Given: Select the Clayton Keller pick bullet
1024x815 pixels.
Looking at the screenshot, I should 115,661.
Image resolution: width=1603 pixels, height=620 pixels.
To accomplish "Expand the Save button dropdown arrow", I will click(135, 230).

--

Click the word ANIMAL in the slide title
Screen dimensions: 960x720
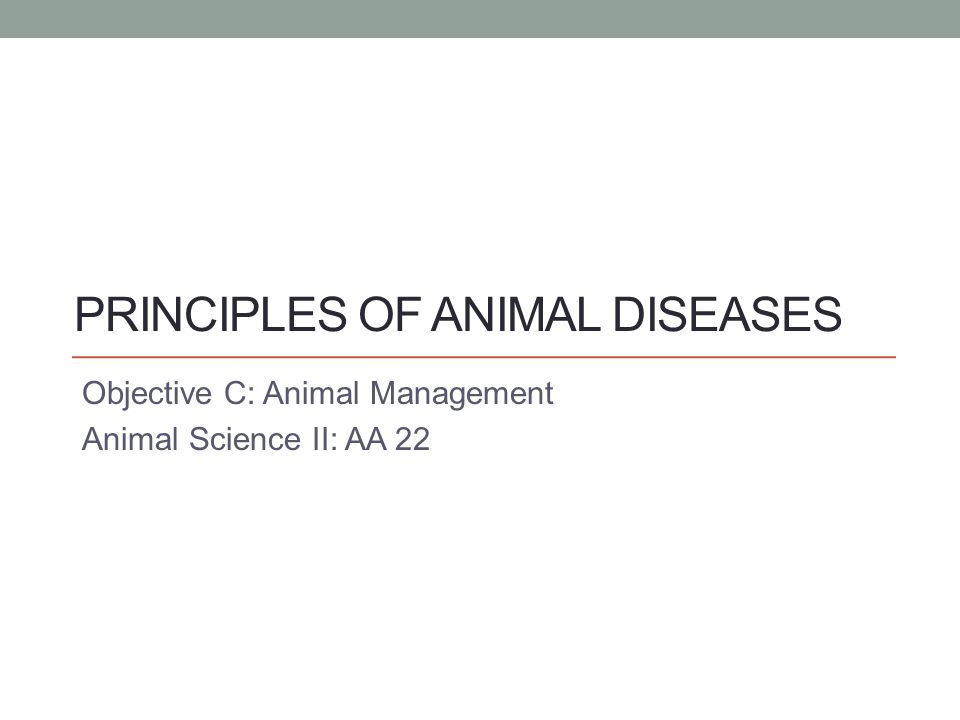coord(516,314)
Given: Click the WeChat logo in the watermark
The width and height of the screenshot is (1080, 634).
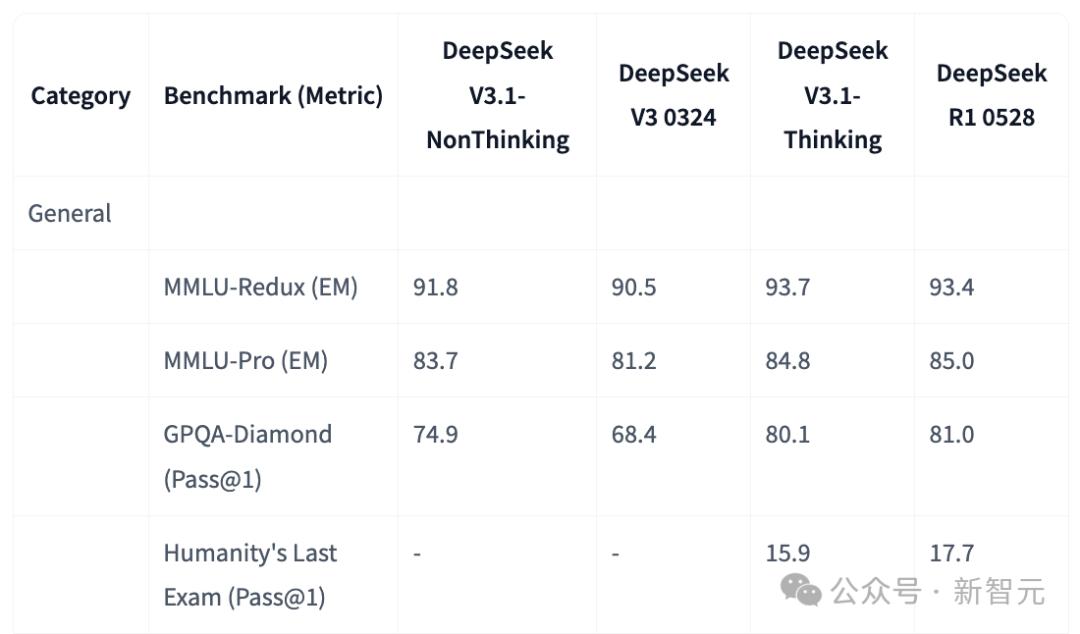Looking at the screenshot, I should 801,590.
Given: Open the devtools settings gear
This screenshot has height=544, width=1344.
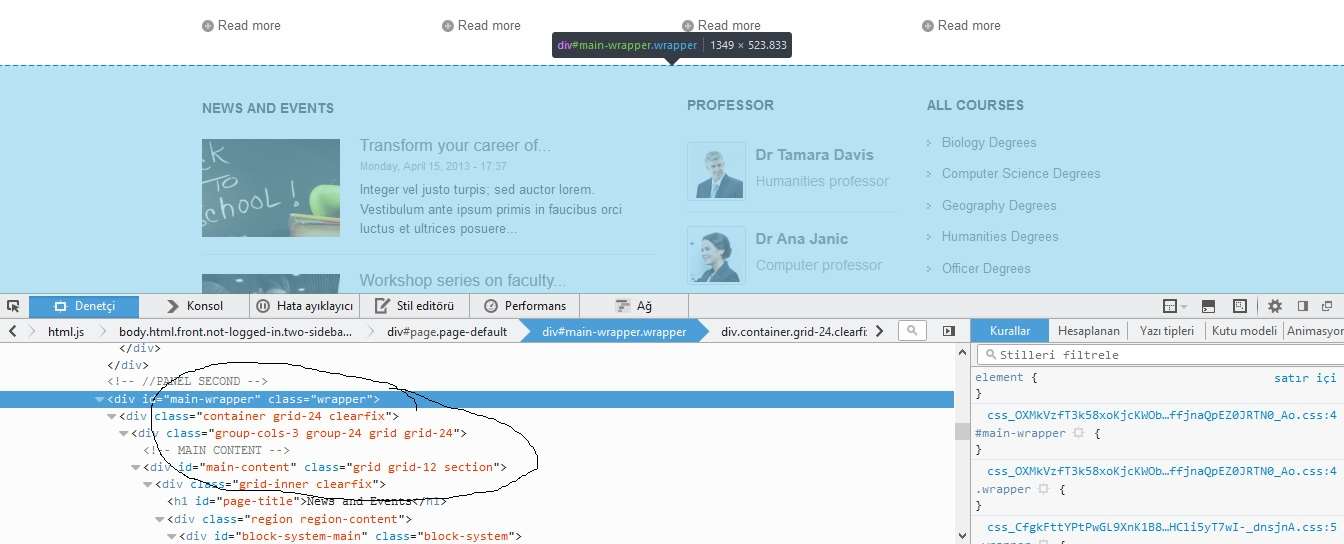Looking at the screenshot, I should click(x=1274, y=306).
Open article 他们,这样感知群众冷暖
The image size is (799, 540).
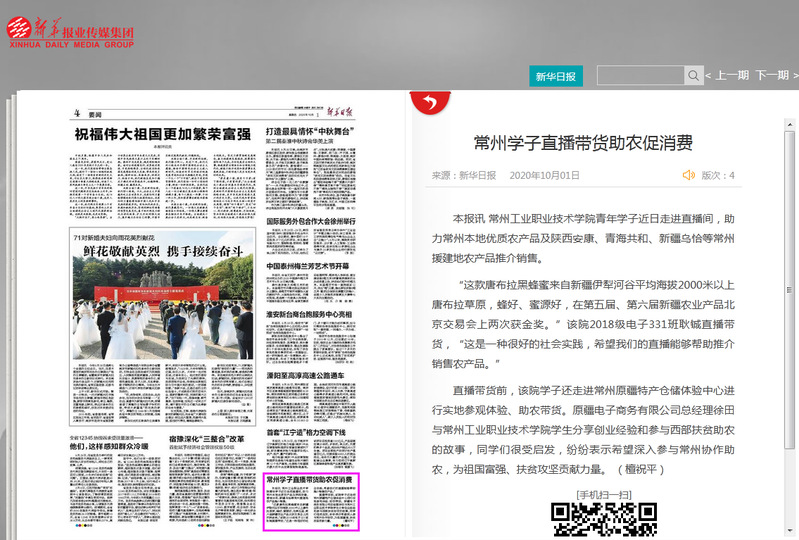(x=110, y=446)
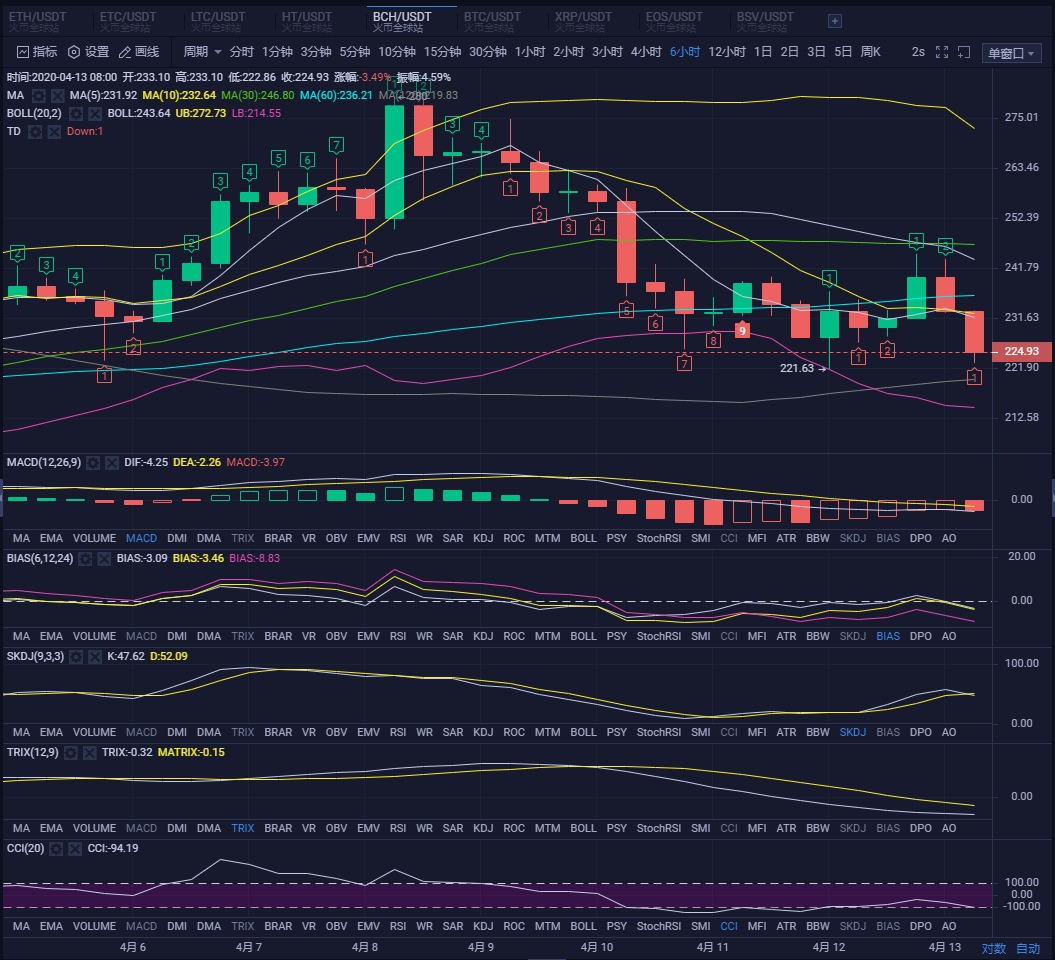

* * *

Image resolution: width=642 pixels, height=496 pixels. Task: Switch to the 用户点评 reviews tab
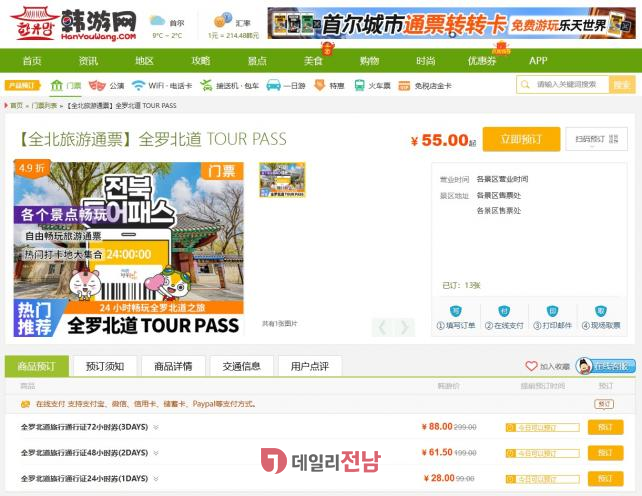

> _What you should do_:
Search the records above for "Given" and copy every line that has it.

> _Exercise result_:
Given: Select the Clayton Keller pick bullet
Given: Click the WeChat logo in the watermark
Given: Open the devtools settings gear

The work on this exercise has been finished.